### STATED GOAL 1
Count the lines of the records that contain the string "entry", matching case exactly, and give only the number.

### Linking Unstructured with Structured Text

## Import the necesssary libraries.

### 1. SETUP
To prepare your environment, you need to install some packages and enter credentials for the Watson services.



In [None]:
#!pip install nltk

In [None]:
#!pip install watson-developer-cloud==1.5

In [None]:
#!pip install PyPDF2 

In [None]:
#!pip install mammoth

### Install textract
Please Follow the instructions to install textract on your system
https://textract.readthedocs.io/en/v1.2.0/installation.html

In [None]:
#!pip install textract

### 2. Import packages and libraries
Import the packages and libraries that you'll use:

In [None]:
import pandas as pd
import json
import re
import nltk

import os, sys, glob, mammoth

from watson_developer_cloud import NaturalLanguageUnderstandingV1
from watson_developer_cloud.natural_language_understanding_v1 \
  import Features, EntitiesOptions, SemanticRolesOptions, RelationsOptions, KeywordsOptions

import PyPDF2 
import textract

from nltk.tokenize import word_tokenize
from nltk.corpus import stopwords


### Load the Configuration file.

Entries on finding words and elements

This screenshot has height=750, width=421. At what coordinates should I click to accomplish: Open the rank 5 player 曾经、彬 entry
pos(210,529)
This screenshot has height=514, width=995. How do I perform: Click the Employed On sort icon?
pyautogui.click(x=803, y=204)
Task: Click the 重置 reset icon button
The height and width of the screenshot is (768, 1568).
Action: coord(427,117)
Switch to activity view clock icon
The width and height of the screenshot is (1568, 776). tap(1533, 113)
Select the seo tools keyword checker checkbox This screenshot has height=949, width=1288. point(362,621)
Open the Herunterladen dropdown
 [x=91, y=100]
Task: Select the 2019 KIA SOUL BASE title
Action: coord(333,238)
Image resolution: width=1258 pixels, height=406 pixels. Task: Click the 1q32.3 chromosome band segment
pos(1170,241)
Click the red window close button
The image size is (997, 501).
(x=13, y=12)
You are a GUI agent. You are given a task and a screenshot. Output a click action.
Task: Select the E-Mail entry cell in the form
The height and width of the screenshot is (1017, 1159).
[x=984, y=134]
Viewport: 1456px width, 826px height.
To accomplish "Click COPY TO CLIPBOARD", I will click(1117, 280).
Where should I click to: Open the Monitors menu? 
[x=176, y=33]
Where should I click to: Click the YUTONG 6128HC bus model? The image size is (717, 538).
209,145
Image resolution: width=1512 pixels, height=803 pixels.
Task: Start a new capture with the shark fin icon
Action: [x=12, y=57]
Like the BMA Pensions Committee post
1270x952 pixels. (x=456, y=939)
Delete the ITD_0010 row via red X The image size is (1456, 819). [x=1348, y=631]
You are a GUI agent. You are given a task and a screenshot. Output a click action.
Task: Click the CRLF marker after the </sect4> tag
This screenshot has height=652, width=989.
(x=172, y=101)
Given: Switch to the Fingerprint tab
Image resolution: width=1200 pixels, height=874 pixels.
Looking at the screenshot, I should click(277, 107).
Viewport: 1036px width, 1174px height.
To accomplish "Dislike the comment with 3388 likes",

### STATED GOAL 2
Echo the notebook on linking unstructured with structured text word for word, from "## Import the" to "the Watson services.".

### EXERCISE ANSWER 1
2

### EXERCISE ANSWER 2
## Import the necesssary libraries.

### 1. SETUP
To prepare your environment, you need to install some packages and enter credentials for the Watson services.